Alguns perguntarão: “Mas havia outra alternativa às sanções e à agressão imperialista?” Sim. Houve. Explicámo-lo ativa e pacientemente nos últimos dez anos. A alternativa foi aquela que o próprio Chávez apontou em seu “Golpe de Timón”: pulverizar o Estado burguês e construir uma economia socialista. Este foi também o objetivo da mobilização da classe trabalhadora e do povo pobre em todos os momentos. Ou seja, completar a revolução abolindo o capitalismo. Isso não teria impedido a agressão imperialista nem evitado “guarimbas”, tentativas de golpe e invasões fracassadas. Mas teria colocado o povo trabalhador no comando, fortalecido a sua moral e servido de exemplo para a classe trabalhadora e os camponeses de todo o continente, colocando sobre a mesa a possibilidade real de estender a revolução socialista para além das fronteiras da Venezuela. 

O PCV merece uma menção especial. Demonstrámos solidariedade desde o início para com os camaradas do Partido Comunista face à ofensiva antidemocrática do governo. Mas é também nosso dever assinalar o que consideramos serem erros graves cometidos pelos camaradas. Em primeiro lugar, conceber a “Alternativa Popular Revolucionária” como um instrumento puramente eleitoral, em vez de a construir, como tinha sido acordado, como uma organização de luta. A decisão de lançar o seu congresso fundador permaneceu letra morta. A responsabilidade não é só do PCV, mas uma parte importante recai sobre os camaradas porque é a organização mais sólida das que compunham a APR. 

Mas mais importante do que isso, foi o erro do PCV de ter apoiado nestas eleições um candidato patronal, que tinha participado em tentativas de golpe, com o argumento duma frente única pela democratização e a necessidade de recuperar as instituições e a Constituição. Agora apelam à criação de “espaços de ampla unidade para fortalecer a luta pela recuperação da Constituição e do Estado de Direito na Venezuela”, o que pode ser 
interpretado como um apelo à unidade de ação com a MCM!! 
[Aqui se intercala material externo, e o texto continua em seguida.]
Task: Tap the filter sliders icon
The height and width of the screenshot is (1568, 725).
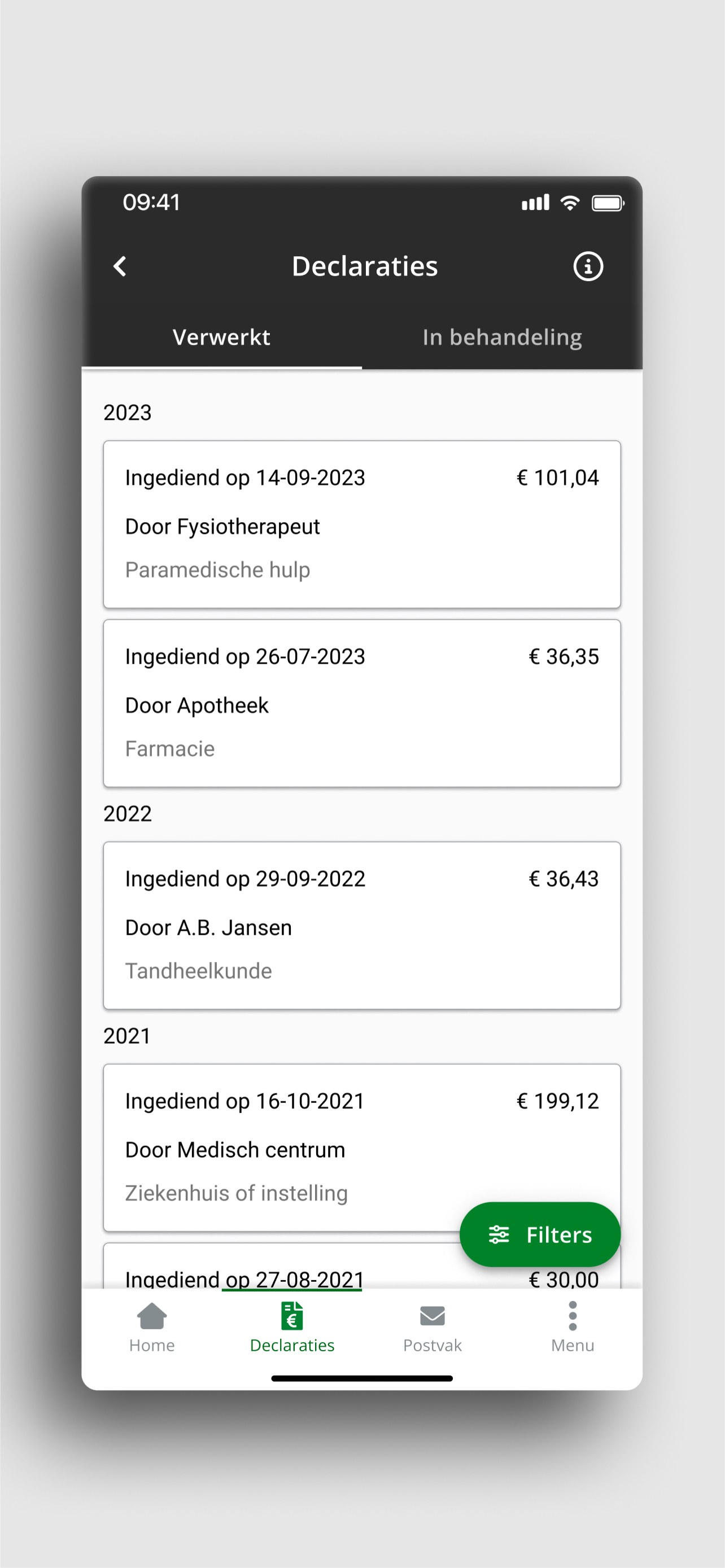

Esses erros da esquerda deixaram a classe trabalhadora totalmente órfã de uma liderança própria e a reboque dos interesses burgueses. 

O que resta agora? Aconteça o que acontecer, é decisivo promover fortemente a necessidade de uma organização independente da classe trabalhadora para defender e lutar pelos seus próprios interesses. Governe quem venha a governar, lutaremos pelos interesses da classe trabalhadora. 

E devemos também fazer um balanço sério da experiência da revolução bolivariana, das suas conquistas, mas sobretudo das suas limitações. Quem faz uma revolução pela metade, cava a sua própria sepultura. É preciso aprender com os erros do passado para não os repetir.